Répondez, s'il vous plaît, aux questions suivantes à partir du texte ci-dessous sur les débats autour de l'œuvre de Williams :
(a) Sous quels deux types de théorie systématique Williams refuse-t-il de subsumer l'éthique ?
(b) Quels philosophes sont nommés comme défenseurs des raisons externes ?
(c) Dans quel ouvrage Williams trace-t-il la distinction entre une « conception absolue de la réalité » et notre rapport éthique au monde ?

* [Texte fourni]
>>

Controverses et débats
L'œuvre de Williams a nourri plusieurs débats philosophiques majeurs, qui restent vivants.
Le débat le plus structurant porte sur le rejet de la codification de la morale. Williams refuse de subsumer l'éthique sous une théorie systématique, qu'elle soit kantienne ou utilitariste. Mais ce refus laisse une question ouverte : sans système, comment guider la décision pratique ? Les défenseurs des morales systématiques (utilitaristes et kantiens) ont objecté que Williams se contente de critiquer sans proposer d'alternative constructive, et que sa position laisse l'éthique dans une indétermination problématique. Williams répondait que la richesse de l'expérience morale concrète, irréductible au calcul, est précisément ce qui rend la systématisation impossible. Le débat ne se résout pas, et il continue de structurer la philosophie morale contemporaine.
Un deuxième débat important porte sur la thèse des raisons internes (1979). Selon Williams, une raison d'agir pour un sujet doit pouvoir se rattacher à sa motivation subjective effective. Ses adversaires (en particulier les défenseurs des raisons externes, comme John McDowell ou Christine Korsgaard) ont objecté que cette thèse rend impossible toute critique rationnelle d'un agent dont les motivations seraient déviantes : si quelqu'un n'a aucune motivation à agir moralement, peut-on encore dire qu'il a une raison de le faire ? Williams concédait que sa thèse avait des conséquences inconfortables, mais soutenait qu'elles étaient honnêtes.
Un troisième débat concerne la distinction que Williams trace, dans son Descartes, entre une « conception absolue de la réalité » (idéal de la science, qui aspire à un savoir indépendant des perspectives particulières) et notre rapport éthique au monde, qui ne peut prétendre à une telle indépendance. Cette distinction a été discutée par de nombreux philosophes des sciences et de l'éthique. Elle pose la question : peut-il y avoir un savoir « depuis nulle part », ou toute connaissance est-elle marquée par la perspective de celui qui connaît ? Williams maintient une asymétrie entre science (qui peut aspirer à l'absolu) et éthique (qui ne le peut pas), thèse contestée notamment par ceux qui généralisent à toute connaissance la dépendance perspectiviste. Sur tous ces points, l'œuvre de Williams reste un terrain vivant de discussion.

<<

Entrées du jeu de données:
>>

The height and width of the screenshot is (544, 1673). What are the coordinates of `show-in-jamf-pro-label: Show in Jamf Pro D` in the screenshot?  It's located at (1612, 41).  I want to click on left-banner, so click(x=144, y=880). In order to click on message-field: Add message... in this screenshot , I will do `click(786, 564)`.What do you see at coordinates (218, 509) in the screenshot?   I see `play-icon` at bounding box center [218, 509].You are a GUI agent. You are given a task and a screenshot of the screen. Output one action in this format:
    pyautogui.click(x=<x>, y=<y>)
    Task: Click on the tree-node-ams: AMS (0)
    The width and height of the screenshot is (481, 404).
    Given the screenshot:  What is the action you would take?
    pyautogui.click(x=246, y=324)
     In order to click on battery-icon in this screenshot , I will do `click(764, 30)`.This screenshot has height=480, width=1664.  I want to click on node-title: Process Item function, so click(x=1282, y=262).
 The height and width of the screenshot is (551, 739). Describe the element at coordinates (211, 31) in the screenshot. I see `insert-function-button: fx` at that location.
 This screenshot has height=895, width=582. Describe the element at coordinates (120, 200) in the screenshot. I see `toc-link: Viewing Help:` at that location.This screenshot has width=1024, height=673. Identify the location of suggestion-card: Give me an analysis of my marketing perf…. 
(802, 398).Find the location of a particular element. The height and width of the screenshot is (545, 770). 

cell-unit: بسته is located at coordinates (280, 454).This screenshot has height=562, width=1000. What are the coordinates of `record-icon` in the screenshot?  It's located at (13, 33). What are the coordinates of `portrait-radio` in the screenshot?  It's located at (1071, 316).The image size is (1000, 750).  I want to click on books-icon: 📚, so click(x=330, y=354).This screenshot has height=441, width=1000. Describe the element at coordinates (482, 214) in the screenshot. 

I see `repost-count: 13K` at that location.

<<

* [Corrigé de l'exercice]
(a) Une théorie kantienne ou utilitariste.
(b) John McDowell et Christine Korsgaard.
(c) Dans son Descartes.